By TYLER ELLYSON
KEARNEY – Educational leadership has never been more important, according to Mike Teahon.
Because of the COVID-19 pandemic, an ongoing teacher shortage and other challenges, it’s also more difficult than ever, he added.
“Leadership can be very lonely,” said Teahon, an associate professor and chair of the University of Nebraska at Kearney’s Department of Educational Administration.
But it doesn’t have to be that way.
A former school administrator in Amherst, Dunning and Gothenburg, Teahon believes the key to effective school leadership is getting people involved and engaged at every level – from bus drivers and custodians to teachers and technology directors.
“A lot of times people see leadership as administrators. It’s more than that,” he said. “Leadership capacity exists at all levels. Some of the most successful districts have strong teacher-leaders who work together with the administrative team.”

### [DATASET EXTRACT]
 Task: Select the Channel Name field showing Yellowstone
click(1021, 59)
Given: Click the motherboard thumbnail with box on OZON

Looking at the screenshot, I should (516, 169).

### [REQUIREMENT 1]
According to the article on educational leadership, why is leading schools more difficult than ever? Answer in one to three sentences.
### [REQUIREMENT 2]
Edit the article on educational leadership by writing out the passage that begins at the words "By TYLER ELLYSON" and stops after "ever, he added.", with "pandemic" replaced by "outbreak".

### [ANSWER AREA 1]
Leading schools is more difficult than ever because of the COVID-19 pandemic, an ongoing teacher shortage and other challenges.

### [ANSWER AREA 2]
By TYLER ELLYSON
KEARNEY – Educational leadership has never been more important, according to Mike Teahon.
Because of the COVID-19 outbreak, an ongoing teacher shortage and other challenges, it’s also more difficult than ever, he added.